### TEXT EXCERPT
****************************************

In a recent e-mail I got from a friend who attended Harvard Law in the late 90’s, he asserted that when he attended law school, there was one solitary publicly-declared Republican on the entire faculty. My friend wrote:

Fried was the only professor who was known to be a Republican. Stuntz and Bebchuck were widely believed to be in the closet: Stuntz was the faculty advisor for Christian Fellowship, but he avoided partisan issues to such a degree that I believed the only explanation was a fear of being outed; Bebchuk was known to occasionally attend social Federalist Society functions.

Mary Ann Glendon and the other “conservatives” were either independents or Democrats; Rosenberg’s a borderline anarchist-libertarian who doesn’t vote. Even the faculty advisor for the Federalist Society was a Democrat (Richard Parker, a majoritarian Democrat and an all-around great guy).

My friend’s views echo complaints I’ve heard elsewhere. Nevertheless, the complaint (at least in current form) seems to be dated. A quick glance at the current HLS faculty list shows a surge in relatively recent hires with public Republican connections (job in the administration, Scalia clerkship, or both), including Jack Goldsmith, John Manning, and Adrian Vermeule. (That may not be all, either, given rumors that an offer has been extended to Eugene Volokh.)

Is Harvard Law drifting to the right? Will the day come when Republican faculty at HLS can no longer be counted on one hand, and a second (or even third?) hand is required? And most importantly, what will become of David Horowitz and the rest of the agitprop manufacturers if they are deprived of their favorite whipping boy?

Stay tuned.

****************************************

### SUPPLIED DATA
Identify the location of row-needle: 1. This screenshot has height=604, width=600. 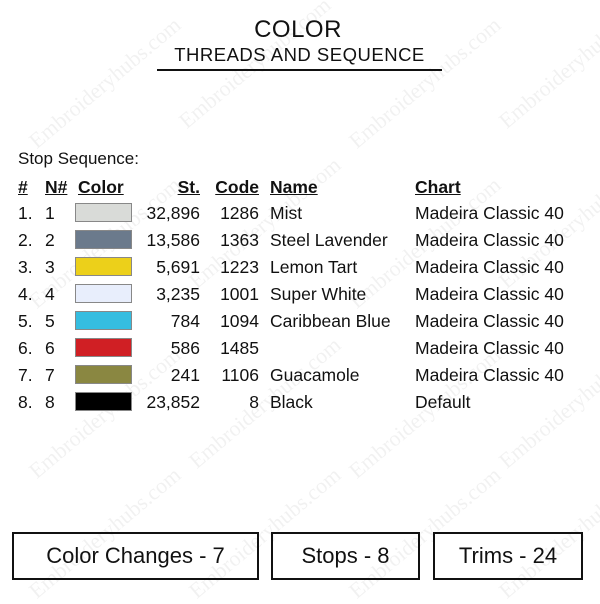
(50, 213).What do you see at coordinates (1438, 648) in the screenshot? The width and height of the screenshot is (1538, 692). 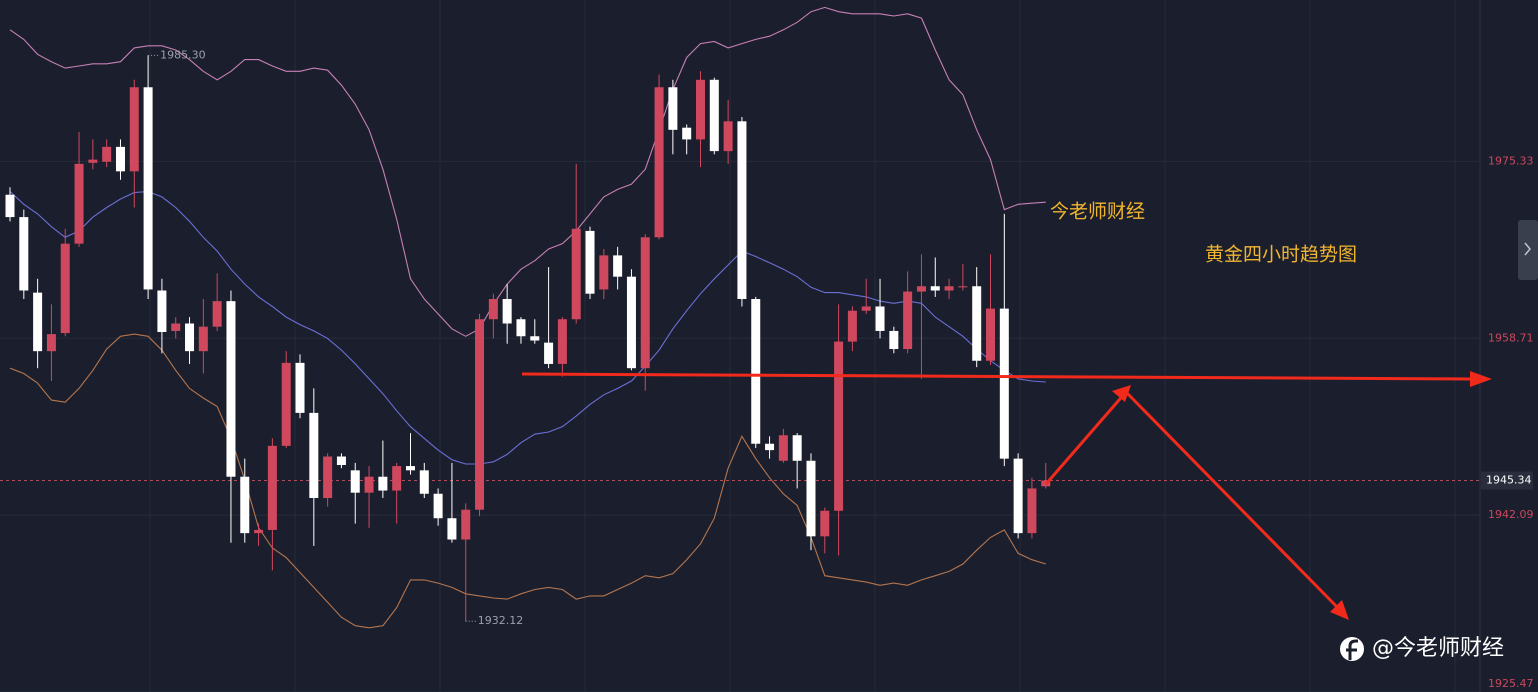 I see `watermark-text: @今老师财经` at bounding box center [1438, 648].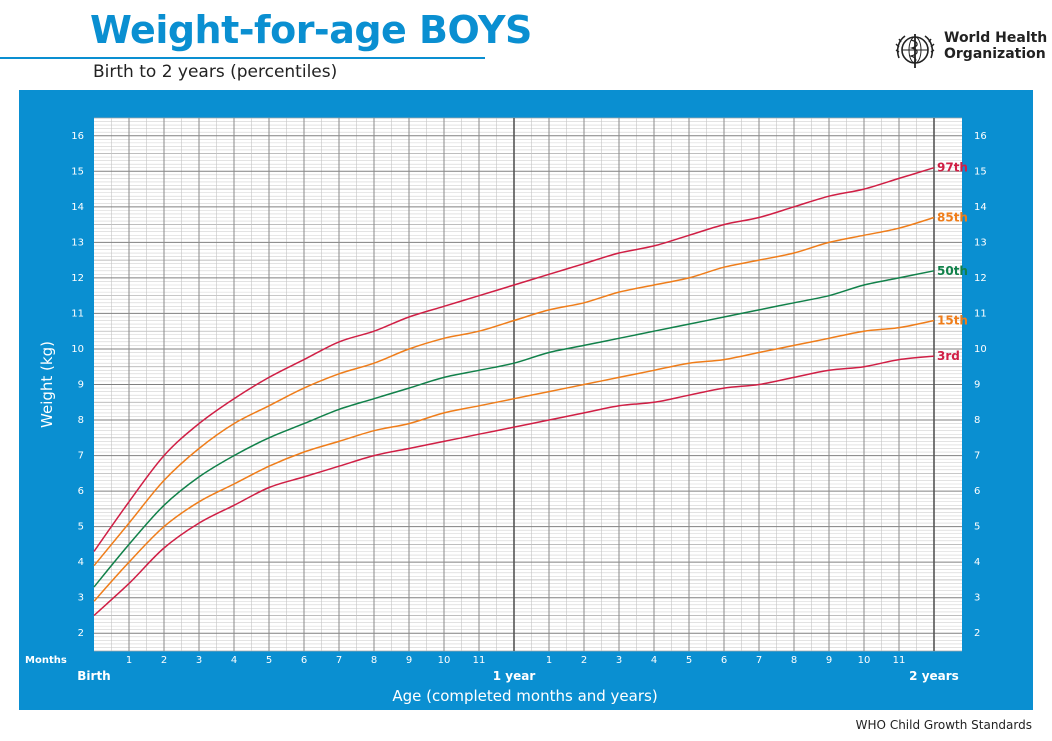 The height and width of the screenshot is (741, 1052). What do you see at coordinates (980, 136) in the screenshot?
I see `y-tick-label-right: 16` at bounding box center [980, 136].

****************************************

### JOB ITEM
Reproduce everything from "Is Harvard Law" down to "Stay tuned." in the post above about Harvard Law's faculty.

### SOLUTION FOR THIS EXERCISE
Is Harvard Law drifting to the right? Will the day come when Republican faculty at HLS can no longer be counted on one hand, and a second (or even third?) hand is required? And most importantly, what will become of David Horowitz and the rest of the agitprop manufacturers if they are deprived of their favorite whipping boy?

Stay tuned.